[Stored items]
· · · ·
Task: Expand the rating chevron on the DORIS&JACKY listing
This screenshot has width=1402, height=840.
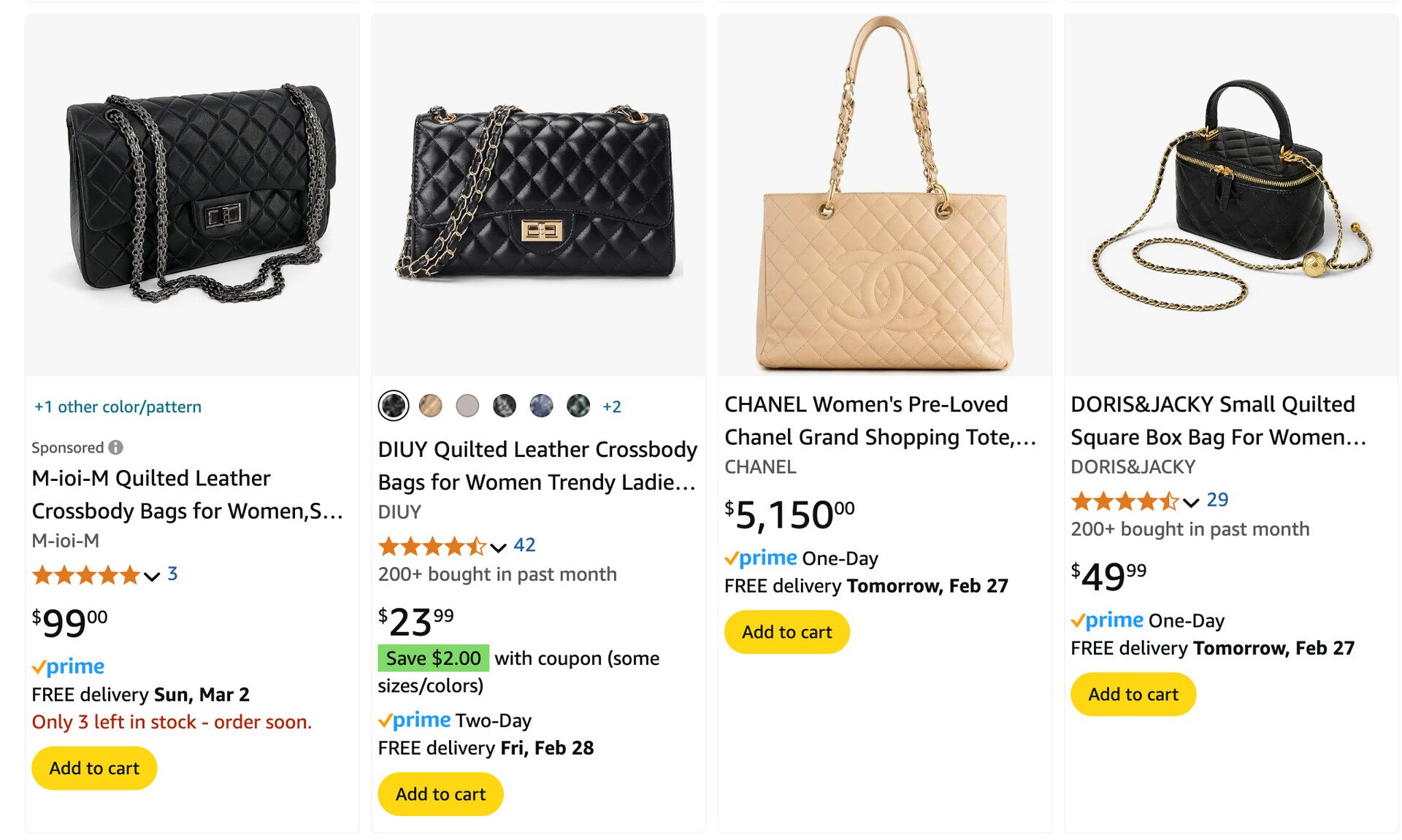Action: pos(1190,503)
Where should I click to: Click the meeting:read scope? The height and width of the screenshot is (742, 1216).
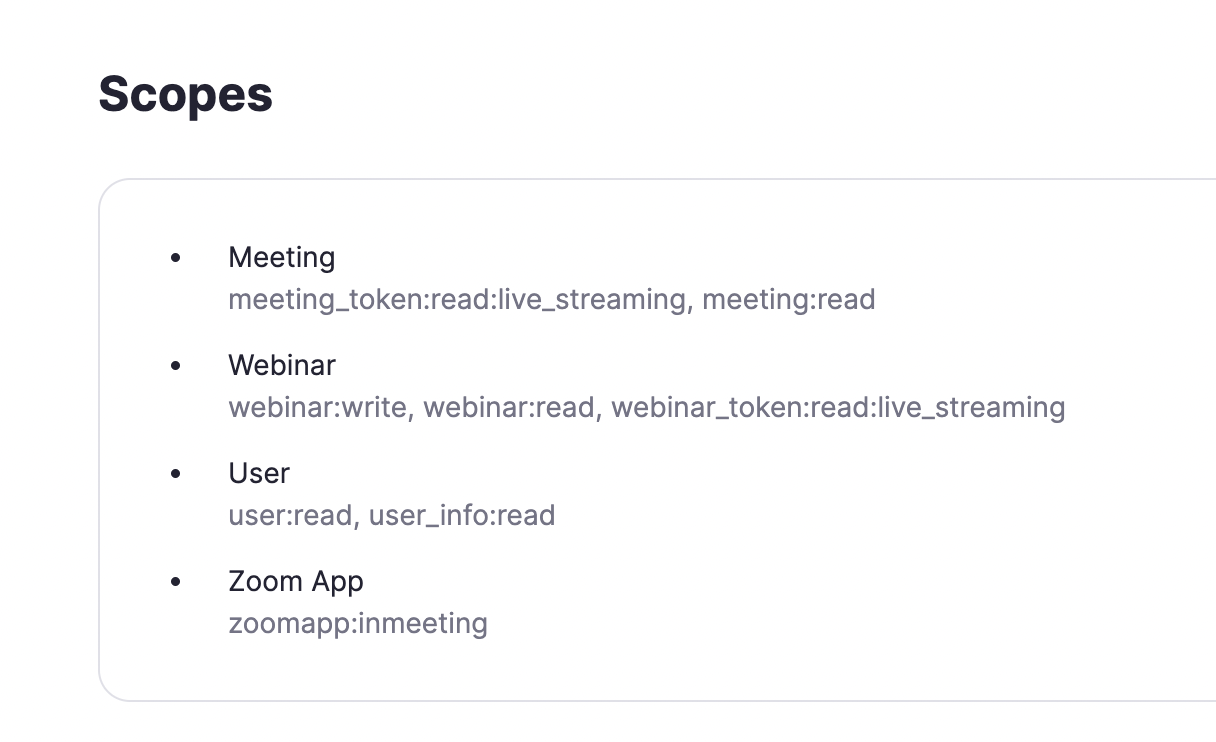tap(789, 299)
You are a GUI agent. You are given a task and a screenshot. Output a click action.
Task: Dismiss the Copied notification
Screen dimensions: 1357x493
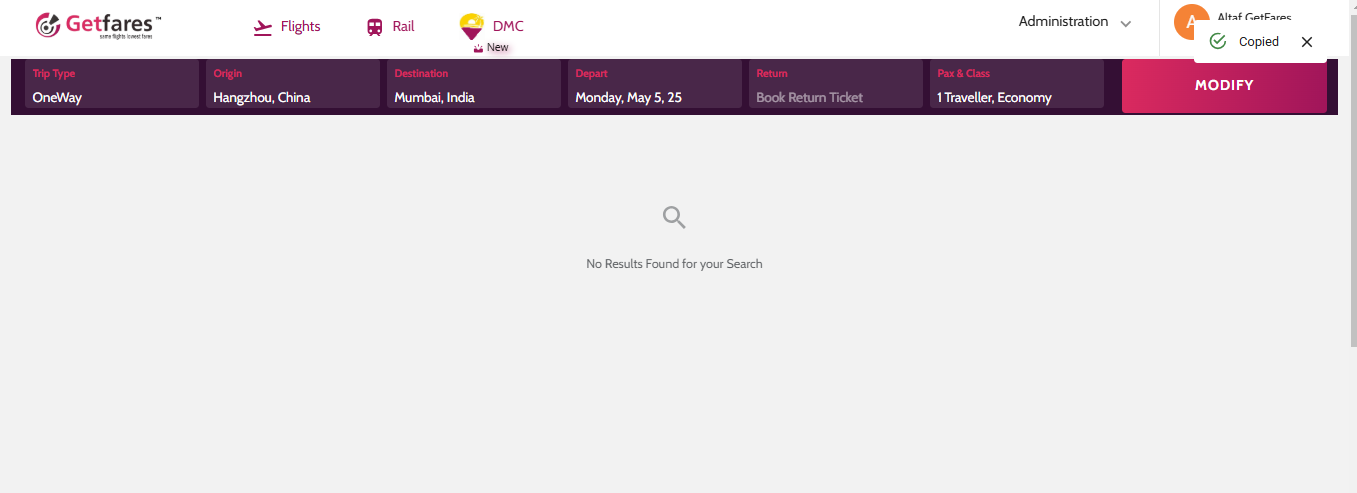(x=1306, y=42)
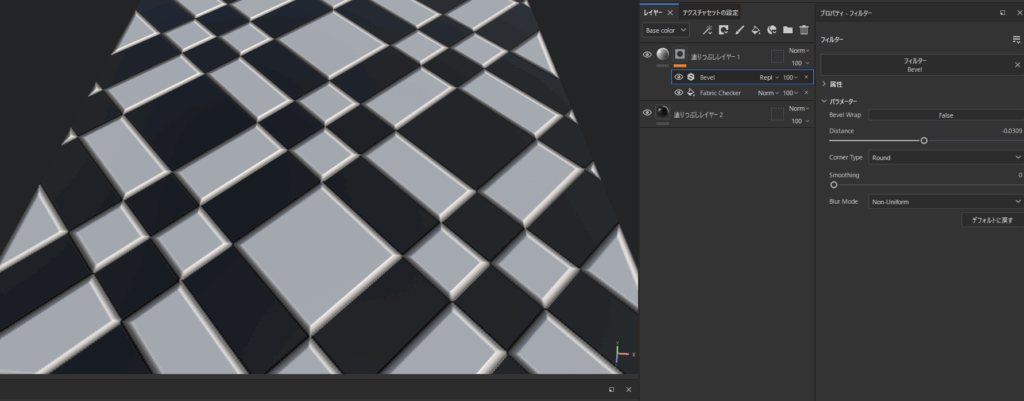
· · · ·
■ STATED EXERCISE
Reproduce the records above word for word, omitting the pictures.

■ WRITTEN SOLUTION
Task: Expand the rating chevron on the DORIS&JACKY listing
This screenshot has width=1402, height=840.
Action: pos(1190,503)
Where should I click to: Click the meeting:read scope? The height and width of the screenshot is (742, 1216).
tap(789, 299)
You are a GUI agent. You are given a task and a screenshot. Output a click action.
Task: Dismiss the Copied notification
Screen dimensions: 1357x493
(x=1306, y=42)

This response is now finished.